Kriminologi.id - Anak sakit dan warga lanjut usia atau Lansia korban banjir di Desa Datahu, Kabupaten Gorontalo, Provinsi Girintalo dievakuasi dengan perahu karet oleh tim gabungan dari Basarnas. 

Evakuasi dilakukan untuk mengantisipasi banjir susulan yang bisa terjadi kapan saja. 

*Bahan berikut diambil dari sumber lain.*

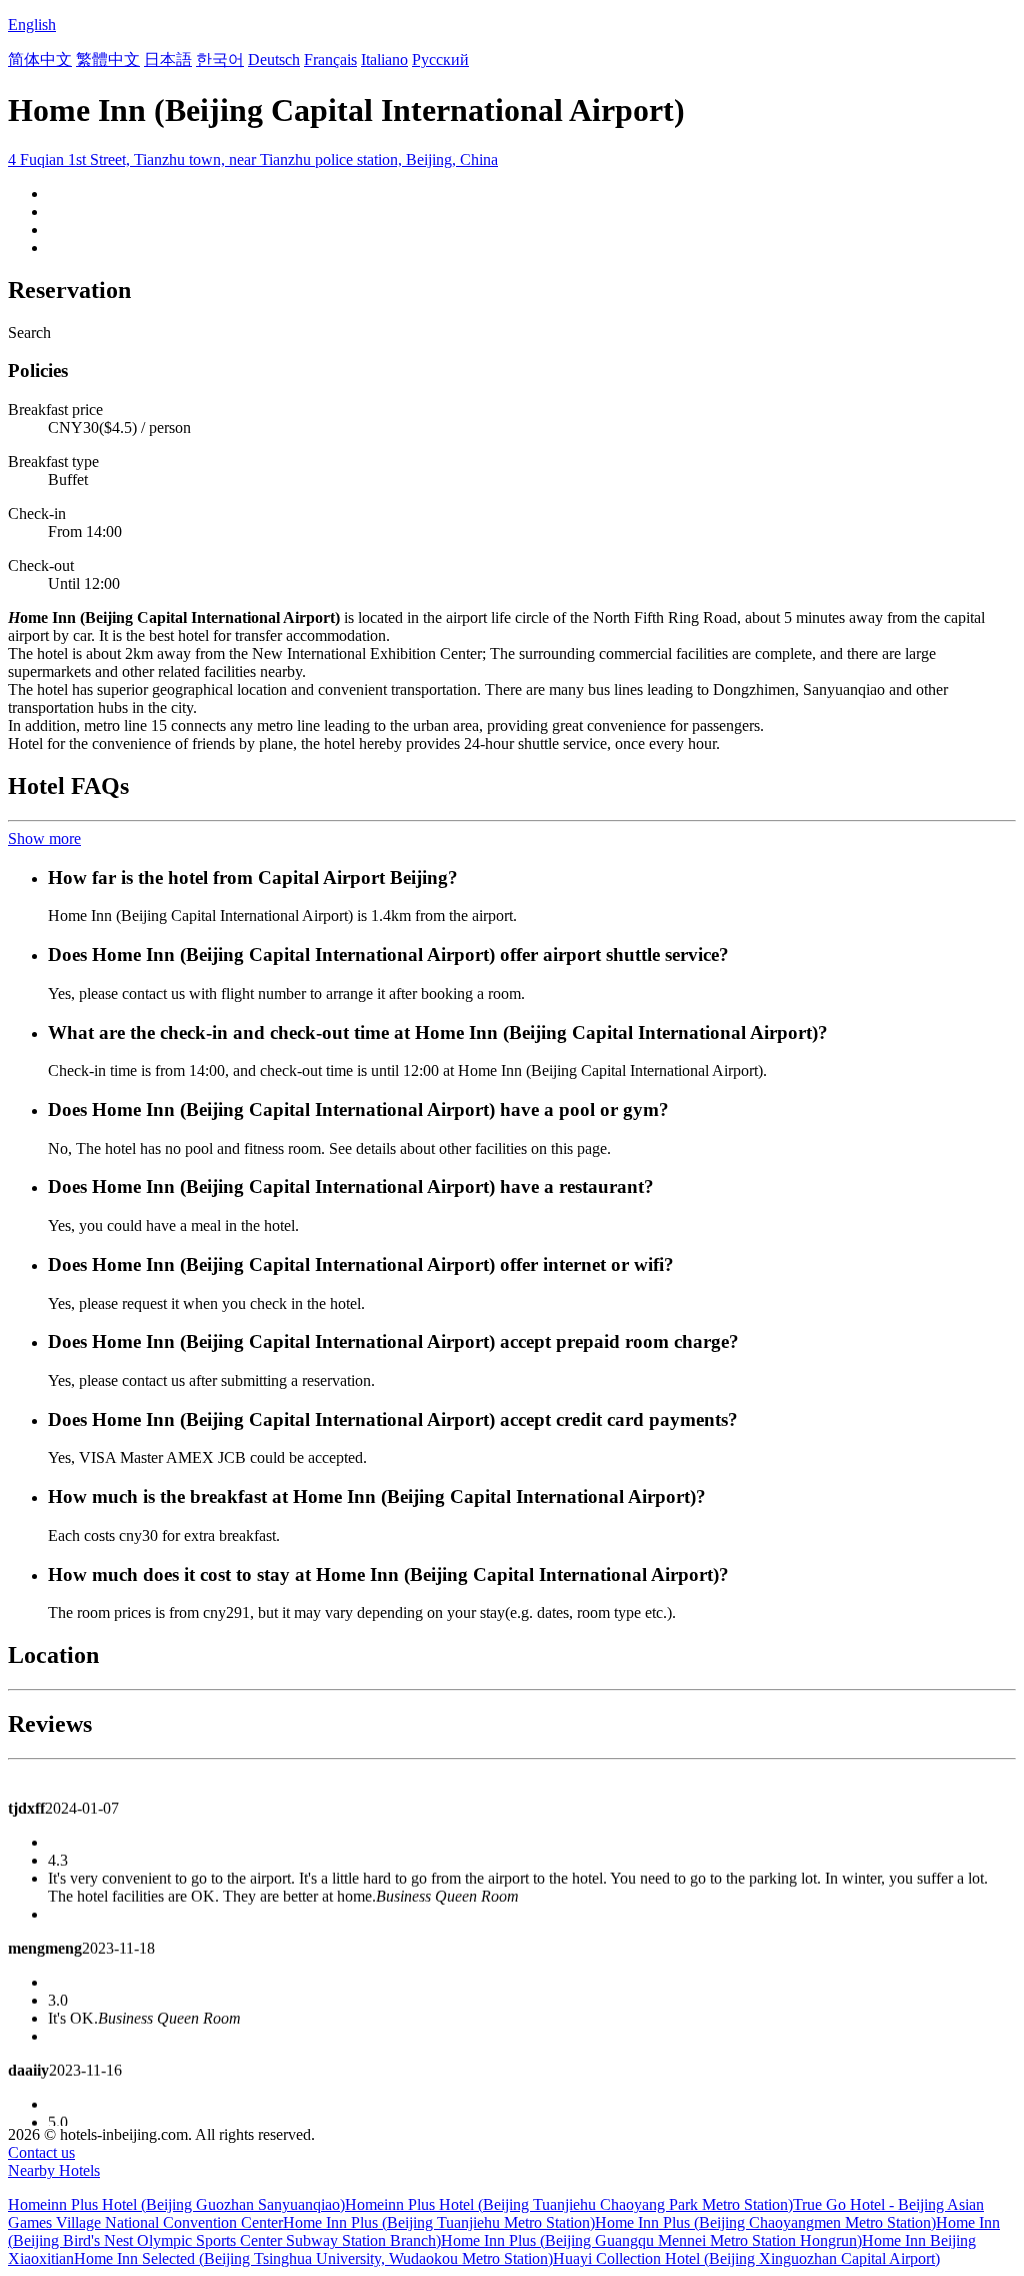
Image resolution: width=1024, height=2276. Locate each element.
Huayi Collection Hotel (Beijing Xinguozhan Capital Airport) (746, 2258)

"Kami mengevakuasi warga lanjut usia dan juga anak-anak dan yang sedang sakit dengan menggunakan perahu karet," ujar Koordinator Rescue dari Basarnas Provinsi Gorontalo, Alfrits M Rottie, seperti dikutip Antara pada Selasa, 17 April 2018 dini hari.

Dalam upaya menyelematkan warga, kata Alfrits, tim gabungan mengalami kendala, yakni tidak semua warga mau dievakuasi dan memilih bertahan di dalam rumah karena khawatir dengan barang-barang mereka.

"15 orang petugas kami turunkan pada evakuasi ini dan satu perahu karet untuk menjemput warga dari rumah mereka," pungkasnya.

Seperti diketahui, empat desa di Kecamatan Tibawa, Kabupaten Gorontalo terendam banjir setinggi satu meter. Kondisi itu bertambah menjadi enam dea setelah air sungai semakin meluap. 

Kepala Badan Penanggulangan Bencana Daerah (BPBD) Kabupaten Gorontalo, Husni Deka, mengatakan empat desa yang terendam adalah Desa Botumoputi, Iloponu, Buhu dan Labanu, Datahu dan Isimu Raya.

"Jumlah rumah yang terendam masih kita lakukan pendataan. Banjir ini terjadi karena curah hujan yang tinggi sehinga meluapnya sungai Alo," ujarnya.